そのようなときに、元国際司法裁判所裁判官トーマス・バーゲンソールの記事を読んだ(朝日新聞2013年9月19日朝刊 自伝は「幸運な子」朝日出版)。彼はユダヤ人で、1934年チェコスロバキア生まれ強制収容所の生き残りである。
収容所から帰って戦後ゲッティンゲンで暮らした。バルコニーからドイツ人親子がよく散歩していた。彼は、バルコニーに機関銃を設置して、ドイツ人の家族を銃撃できたらと思ったという。ヘイトスピーチどころではない。
しかし、そのような復讐をしても父も祖父母も戻ってこないことに気づくまで長い時間がかかった。そして、ユダヤ人虐殺のような犯罪を防ぐためには、憎しみや暴力の悪循環をたたなければならないということを気づくためにはさらに時間がかかった。
彼は、事情でドイツの学校に通った。同僚の生徒たちには反ユダヤ主義は感じなかった。しかし、先生の中にはナチスを感じさせる人がいた。歴史の授業ではほとんど現代史は扱われなかった(現在は違う)。敗戦後のドイツの実状がわかって興味深い。

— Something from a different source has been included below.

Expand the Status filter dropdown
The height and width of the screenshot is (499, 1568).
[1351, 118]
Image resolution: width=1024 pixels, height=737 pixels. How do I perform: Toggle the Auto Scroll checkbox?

収容所で大変お世話になった人に探検家ナンセンの息子がいた。ナンセンは収容所時代のことを本に書き(彼も登場する)、ベストセラーになった。その本の収益がドイツ難民を援助することにあてられることに、彼は当初は不思議に思った。しかし、次第に、彼やナンセンのようにドイツ人のためにひどい苦労をした人々こそ、ドイツ難民の苦しさに共感することができるからであることが次第にわかってきた。そして、彼は、バルコニーに機関銃を設置してドイツ人を撃ち殺したいと思っていたことを恥ずかしいと考えるようになってきた。彼は戦後ドイツで暮らすことにより、毎日ドイツ人と接してドイツとドイツ人のことを考えざるを得なかった。そして、憎しみの気持ちや復讐したい気持ちを乗り越えることができた。
希有な例であり、ヘイトスピーチをしている人たちとは比べ物にならないかもしれない。しかし、憎しみの固まりだったユダヤ人少年が、長い年月をかけ、周囲の助けを借りて、自分もよく考えて、憎しみを超えていく過程に感銘する(山森)。